### Data provided
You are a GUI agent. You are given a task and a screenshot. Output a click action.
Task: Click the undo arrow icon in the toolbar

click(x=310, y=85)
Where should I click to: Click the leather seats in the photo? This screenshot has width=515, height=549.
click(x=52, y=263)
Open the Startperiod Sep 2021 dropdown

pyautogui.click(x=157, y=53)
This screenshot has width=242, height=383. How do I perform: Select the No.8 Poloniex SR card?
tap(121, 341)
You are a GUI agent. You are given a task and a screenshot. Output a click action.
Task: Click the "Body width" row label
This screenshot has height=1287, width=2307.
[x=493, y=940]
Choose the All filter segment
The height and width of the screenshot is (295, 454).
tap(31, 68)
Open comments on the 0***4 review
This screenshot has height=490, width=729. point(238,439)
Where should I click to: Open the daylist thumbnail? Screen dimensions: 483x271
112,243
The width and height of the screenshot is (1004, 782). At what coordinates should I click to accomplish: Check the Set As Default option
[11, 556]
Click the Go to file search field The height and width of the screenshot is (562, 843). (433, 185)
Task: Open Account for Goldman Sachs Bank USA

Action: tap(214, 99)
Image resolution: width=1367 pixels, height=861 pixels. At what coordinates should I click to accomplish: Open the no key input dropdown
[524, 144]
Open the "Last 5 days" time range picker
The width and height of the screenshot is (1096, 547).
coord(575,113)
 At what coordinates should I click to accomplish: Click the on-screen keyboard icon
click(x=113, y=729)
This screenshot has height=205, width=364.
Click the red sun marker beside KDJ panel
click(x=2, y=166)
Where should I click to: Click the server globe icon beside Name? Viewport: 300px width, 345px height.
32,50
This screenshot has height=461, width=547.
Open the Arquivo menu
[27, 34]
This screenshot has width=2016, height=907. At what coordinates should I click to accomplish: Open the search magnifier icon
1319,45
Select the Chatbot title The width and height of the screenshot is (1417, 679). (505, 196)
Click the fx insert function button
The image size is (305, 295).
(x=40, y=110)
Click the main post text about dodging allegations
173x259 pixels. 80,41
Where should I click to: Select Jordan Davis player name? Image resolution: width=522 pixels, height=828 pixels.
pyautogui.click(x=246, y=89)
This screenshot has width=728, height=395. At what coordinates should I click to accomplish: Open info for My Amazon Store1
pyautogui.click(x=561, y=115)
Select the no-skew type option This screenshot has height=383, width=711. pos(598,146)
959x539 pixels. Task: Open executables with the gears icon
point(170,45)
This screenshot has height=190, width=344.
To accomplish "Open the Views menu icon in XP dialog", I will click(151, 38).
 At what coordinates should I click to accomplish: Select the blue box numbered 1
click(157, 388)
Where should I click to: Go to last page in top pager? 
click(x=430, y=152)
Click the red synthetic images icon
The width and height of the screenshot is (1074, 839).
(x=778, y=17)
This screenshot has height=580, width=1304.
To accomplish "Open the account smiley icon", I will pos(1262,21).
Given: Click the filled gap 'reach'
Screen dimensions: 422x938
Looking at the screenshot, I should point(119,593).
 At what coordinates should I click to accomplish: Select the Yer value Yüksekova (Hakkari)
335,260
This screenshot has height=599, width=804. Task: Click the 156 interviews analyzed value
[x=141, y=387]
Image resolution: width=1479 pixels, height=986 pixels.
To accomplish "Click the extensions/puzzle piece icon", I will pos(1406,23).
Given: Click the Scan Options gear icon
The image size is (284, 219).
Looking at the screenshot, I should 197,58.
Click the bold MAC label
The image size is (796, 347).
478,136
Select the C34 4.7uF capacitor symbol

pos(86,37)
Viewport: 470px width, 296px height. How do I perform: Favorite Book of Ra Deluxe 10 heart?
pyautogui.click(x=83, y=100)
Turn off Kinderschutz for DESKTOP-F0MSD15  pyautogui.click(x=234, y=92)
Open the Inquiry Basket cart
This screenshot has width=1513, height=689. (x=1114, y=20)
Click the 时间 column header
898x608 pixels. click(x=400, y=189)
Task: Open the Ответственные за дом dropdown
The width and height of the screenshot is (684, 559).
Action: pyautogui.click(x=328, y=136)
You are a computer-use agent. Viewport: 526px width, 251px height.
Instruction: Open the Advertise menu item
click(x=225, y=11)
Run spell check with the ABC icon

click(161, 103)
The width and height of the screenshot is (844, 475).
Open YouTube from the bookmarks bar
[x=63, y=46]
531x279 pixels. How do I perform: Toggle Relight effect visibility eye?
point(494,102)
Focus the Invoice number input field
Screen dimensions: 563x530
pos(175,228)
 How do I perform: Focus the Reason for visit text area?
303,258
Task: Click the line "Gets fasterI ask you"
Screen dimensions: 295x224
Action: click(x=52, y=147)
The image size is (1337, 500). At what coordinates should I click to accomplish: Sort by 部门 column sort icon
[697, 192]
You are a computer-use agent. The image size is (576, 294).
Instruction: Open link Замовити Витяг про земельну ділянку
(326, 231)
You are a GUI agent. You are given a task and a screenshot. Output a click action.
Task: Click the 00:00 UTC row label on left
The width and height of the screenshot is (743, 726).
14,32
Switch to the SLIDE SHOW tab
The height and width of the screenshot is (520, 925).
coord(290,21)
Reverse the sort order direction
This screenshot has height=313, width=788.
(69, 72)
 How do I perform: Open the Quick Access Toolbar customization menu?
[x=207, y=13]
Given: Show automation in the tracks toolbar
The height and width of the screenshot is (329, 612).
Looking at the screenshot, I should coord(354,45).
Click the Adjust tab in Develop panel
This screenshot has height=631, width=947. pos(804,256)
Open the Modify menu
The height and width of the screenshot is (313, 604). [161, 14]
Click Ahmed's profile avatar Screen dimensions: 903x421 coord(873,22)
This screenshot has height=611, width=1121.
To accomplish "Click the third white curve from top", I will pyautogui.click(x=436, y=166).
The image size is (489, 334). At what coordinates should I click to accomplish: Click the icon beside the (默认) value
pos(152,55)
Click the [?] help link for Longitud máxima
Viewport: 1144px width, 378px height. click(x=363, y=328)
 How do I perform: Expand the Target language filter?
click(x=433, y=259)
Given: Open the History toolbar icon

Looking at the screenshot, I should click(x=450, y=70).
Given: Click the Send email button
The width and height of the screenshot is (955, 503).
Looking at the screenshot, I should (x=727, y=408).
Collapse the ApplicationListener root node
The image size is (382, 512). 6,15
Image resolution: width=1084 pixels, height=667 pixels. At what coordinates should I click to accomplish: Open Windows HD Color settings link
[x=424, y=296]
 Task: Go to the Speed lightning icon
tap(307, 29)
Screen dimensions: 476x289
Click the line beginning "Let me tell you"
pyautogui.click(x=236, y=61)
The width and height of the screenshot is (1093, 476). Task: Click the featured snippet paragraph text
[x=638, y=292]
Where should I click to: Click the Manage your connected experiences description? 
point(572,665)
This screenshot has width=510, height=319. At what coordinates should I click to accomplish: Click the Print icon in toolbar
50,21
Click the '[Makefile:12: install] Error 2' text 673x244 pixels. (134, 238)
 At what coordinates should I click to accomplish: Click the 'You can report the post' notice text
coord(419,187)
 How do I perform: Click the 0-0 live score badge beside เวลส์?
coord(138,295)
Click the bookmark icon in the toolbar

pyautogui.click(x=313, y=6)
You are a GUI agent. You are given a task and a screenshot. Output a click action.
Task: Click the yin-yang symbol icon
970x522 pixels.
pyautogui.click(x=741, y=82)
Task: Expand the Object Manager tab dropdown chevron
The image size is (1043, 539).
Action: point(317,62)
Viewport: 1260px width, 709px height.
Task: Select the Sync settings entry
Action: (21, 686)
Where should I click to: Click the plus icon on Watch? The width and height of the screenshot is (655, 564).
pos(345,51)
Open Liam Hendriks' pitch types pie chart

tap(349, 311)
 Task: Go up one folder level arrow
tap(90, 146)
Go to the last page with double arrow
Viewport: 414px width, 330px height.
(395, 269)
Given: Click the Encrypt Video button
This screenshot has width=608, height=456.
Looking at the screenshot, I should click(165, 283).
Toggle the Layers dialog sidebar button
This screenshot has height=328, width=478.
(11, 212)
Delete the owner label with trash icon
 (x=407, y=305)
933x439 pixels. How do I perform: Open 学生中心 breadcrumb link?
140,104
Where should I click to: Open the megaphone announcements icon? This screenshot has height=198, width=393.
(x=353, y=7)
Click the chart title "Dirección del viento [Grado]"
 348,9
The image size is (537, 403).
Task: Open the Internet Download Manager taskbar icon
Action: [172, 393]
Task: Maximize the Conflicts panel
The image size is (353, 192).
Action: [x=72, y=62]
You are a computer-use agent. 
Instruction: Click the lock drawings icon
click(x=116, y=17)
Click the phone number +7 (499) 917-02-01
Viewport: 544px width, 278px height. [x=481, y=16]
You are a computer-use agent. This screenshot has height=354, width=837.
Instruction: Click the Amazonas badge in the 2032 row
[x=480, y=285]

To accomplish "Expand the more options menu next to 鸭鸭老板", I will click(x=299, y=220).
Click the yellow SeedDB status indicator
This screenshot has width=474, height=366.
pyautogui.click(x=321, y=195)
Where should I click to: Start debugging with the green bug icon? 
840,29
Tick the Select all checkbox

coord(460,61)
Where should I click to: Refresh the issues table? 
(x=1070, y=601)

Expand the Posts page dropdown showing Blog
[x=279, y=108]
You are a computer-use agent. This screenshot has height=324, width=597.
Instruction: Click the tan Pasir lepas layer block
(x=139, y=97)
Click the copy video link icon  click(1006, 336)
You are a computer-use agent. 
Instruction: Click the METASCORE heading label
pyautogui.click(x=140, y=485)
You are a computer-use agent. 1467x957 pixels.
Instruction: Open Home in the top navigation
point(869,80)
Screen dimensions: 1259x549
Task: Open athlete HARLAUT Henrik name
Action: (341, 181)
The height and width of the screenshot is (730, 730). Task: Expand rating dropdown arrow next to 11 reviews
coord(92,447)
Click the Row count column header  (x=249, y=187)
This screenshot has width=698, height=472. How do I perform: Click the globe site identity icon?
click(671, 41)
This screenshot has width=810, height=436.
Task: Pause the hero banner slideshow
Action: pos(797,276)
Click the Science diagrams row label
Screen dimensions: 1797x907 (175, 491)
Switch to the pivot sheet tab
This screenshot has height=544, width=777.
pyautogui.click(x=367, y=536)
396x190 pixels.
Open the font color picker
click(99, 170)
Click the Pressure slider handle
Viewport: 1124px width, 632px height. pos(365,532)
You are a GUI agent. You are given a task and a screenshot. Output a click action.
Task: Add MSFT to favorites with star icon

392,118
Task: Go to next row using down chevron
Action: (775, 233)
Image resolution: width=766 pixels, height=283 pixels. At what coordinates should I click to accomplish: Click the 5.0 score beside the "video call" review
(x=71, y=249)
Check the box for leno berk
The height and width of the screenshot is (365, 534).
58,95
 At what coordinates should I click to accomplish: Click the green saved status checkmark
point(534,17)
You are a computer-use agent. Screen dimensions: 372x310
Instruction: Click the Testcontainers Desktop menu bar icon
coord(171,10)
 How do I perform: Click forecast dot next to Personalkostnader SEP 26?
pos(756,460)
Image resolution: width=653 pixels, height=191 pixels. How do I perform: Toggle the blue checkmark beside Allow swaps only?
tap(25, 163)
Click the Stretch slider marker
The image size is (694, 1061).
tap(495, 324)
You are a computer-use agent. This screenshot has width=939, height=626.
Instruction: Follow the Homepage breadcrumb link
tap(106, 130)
######
The task ▸
Please give a word-for-word repetition of the lines from the one containing "The height and width of the screenshot is (365, 534)." through the last line of the data above, including both, and nothing besides.

Answer for the task ▸
The height and width of the screenshot is (365, 534).
58,95
 At what coordinates should I click to accomplish: Click the green saved status checkmark
point(534,17)
You are a computer-use agent. Screen dimensions: 372x310
Instruction: Click the Testcontainers Desktop menu bar icon
coord(171,10)
 How do I perform: Click forecast dot next to Personalkostnader SEP 26?
pos(756,460)
Image resolution: width=653 pixels, height=191 pixels. How do I perform: Toggle the blue checkmark beside Allow swaps only?
tap(25, 163)
Click the Stretch slider marker
The image size is (694, 1061).
tap(495, 324)
You are a computer-use agent. This screenshot has width=939, height=626.
Instruction: Follow the Homepage breadcrumb link
tap(106, 130)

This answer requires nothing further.